Downy mildew spores, from fallen leaves, fruit and other infected plant material, overwinter in the soil and litter layer beneath vines, so strict vineyard hygiene will help reduce spore loading going into winter, ideally removing and burning plant material.
Of course that is not always possible on larger sites, and even where material is destroyed, there is still likely to be a high level of inoculum remaining in and around vines from spores that have already fallen onto the soil surface.
A post-harvest copper application is useful for managing risk, although there are two schools of thought in terms of the optimum timing. One is to apply copper soon after picking, to target the conidia spores present on leaves before they form closed fruiting structures called cleistothecia, which can be harder to control.
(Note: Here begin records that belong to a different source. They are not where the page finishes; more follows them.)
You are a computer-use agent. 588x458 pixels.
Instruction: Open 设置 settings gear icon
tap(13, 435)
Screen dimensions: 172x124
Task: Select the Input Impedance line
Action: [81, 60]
The alternative is to delay application until after leaf fall, thereby improving spray penetration onto the stems rather than the leaves, keeping stems mould-free while lignifying. There are pros and cons to both options, such as the risk of weather deteriorating before later sprays are applied, and the fact that much of the material will be pruned out over winter anyway. Equally, for early sprays, there is research suggesting copper may affect leaf breakdown by earthworms. It is therefore best to discuss the options with your agronomist.
Either way, Downy mildew risk is likely to be high going into 2024, so chemical and cultural control programmes will have to start early to stay ahead of any heightened infection risk.
Another talking point has been Spotted-winged drosophila (SWD), which has been reported in several crops around the country, including some well outside traditional hotspot areas in the south east.
Monitoring data shows numbers were actually at an eight-year low back in August, however last month’s warmth and humidity favoured a late rally, with untreated Pinot particularly affected, possibly because the pest is attracted to its sweet, red grapes.
SWD infection damages fruit, and plays an important role in spreading the bacteria involved in sour rot development, and keeping infection sites active – the resulting vinegar smell often attracts more SWD, which spread the problem further. This can have knock-on consequences for juice quality and the wine production process.
With a limited insecticide armoury available, and restrictive harvest intervals on key products, controlling SWD right up to harvest is a challenge that more growers may have to contend with in the future.
In-season monitoring is key to assessing the risks on individual sites, but still comparatively few growers do this. Alongside in-field monitoring traps, there are several virtual risk forecasts available, including the Omnia pest modelling service.
Colour change clues
Finally, as leaves change colour and start to fall, it may be worth just looking to see if there are any obvious differences in senescence and defoliation – beyond the natural variations that always exist – that could indicate an underlying issue with soil health, nutrition, or rooting.
A few sites showed some premature leaf yellowing earlier this year, which may have been a consequence of last year’s drought damaging some of the surface feeder roots, meaning vines were less able to extract nutrients from that zone. Roots should recover, but it’s worth keeping an eye on any affected areas.
Other sites may have different nutritional issues, so identifying suspect areas and prioritising those for more detailed soil testing over the winter could be more effective than following the standard “W-pattern” soil sampling protocol.